==== Given data ====

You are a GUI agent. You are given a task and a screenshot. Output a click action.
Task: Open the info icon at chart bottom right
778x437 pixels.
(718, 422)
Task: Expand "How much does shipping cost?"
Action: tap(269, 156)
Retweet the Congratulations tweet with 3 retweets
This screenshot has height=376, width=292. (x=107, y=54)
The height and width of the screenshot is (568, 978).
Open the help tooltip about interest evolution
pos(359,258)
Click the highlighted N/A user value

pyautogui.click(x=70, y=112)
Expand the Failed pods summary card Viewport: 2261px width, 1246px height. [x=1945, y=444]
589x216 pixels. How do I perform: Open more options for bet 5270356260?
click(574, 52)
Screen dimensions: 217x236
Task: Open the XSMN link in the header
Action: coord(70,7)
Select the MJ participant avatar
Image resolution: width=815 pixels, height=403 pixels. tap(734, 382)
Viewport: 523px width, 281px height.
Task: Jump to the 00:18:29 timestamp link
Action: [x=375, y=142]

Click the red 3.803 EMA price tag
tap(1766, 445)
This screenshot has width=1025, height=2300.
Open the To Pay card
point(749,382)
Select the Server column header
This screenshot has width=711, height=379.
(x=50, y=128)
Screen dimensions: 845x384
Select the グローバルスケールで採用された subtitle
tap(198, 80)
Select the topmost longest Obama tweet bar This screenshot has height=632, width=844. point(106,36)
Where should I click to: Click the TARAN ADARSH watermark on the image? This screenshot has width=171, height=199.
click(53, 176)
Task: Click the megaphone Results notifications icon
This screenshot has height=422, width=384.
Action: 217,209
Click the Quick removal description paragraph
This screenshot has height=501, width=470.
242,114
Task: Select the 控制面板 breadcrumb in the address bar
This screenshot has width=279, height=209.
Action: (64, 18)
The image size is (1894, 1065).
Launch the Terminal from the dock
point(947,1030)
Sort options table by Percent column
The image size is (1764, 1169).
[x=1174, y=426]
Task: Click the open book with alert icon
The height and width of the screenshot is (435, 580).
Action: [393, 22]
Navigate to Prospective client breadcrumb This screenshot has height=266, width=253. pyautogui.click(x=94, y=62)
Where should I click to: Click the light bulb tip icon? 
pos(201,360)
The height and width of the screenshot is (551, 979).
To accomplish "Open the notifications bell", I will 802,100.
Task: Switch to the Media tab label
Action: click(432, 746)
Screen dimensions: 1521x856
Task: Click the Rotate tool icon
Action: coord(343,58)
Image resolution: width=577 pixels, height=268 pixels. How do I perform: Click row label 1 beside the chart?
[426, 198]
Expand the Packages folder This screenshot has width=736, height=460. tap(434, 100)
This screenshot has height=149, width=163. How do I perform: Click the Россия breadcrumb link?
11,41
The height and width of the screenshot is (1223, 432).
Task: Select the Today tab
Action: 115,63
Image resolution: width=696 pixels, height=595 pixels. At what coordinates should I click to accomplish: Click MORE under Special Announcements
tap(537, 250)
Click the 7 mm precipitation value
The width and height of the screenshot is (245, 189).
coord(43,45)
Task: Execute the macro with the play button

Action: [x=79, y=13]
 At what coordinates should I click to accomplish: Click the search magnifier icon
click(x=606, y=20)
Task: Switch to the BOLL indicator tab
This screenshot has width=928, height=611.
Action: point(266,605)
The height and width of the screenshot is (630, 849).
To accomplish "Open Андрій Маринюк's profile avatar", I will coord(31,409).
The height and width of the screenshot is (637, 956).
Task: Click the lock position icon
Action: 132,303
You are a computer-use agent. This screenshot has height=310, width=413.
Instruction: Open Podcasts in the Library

====

> **What you need to do**
Can you pull out every line of the records that contains the string "Select"?

> **Exercise response**
Select the MJ participant avatar
Select the Server column header
Select the グローバルスケールで採用された subtitle
Select the topmost longest Obama tweet bar This screenshot has height=632, width=844. point(106,36)
Task: Select the 控制面板 breadcrumb in the address bar
Task: Select the Today tab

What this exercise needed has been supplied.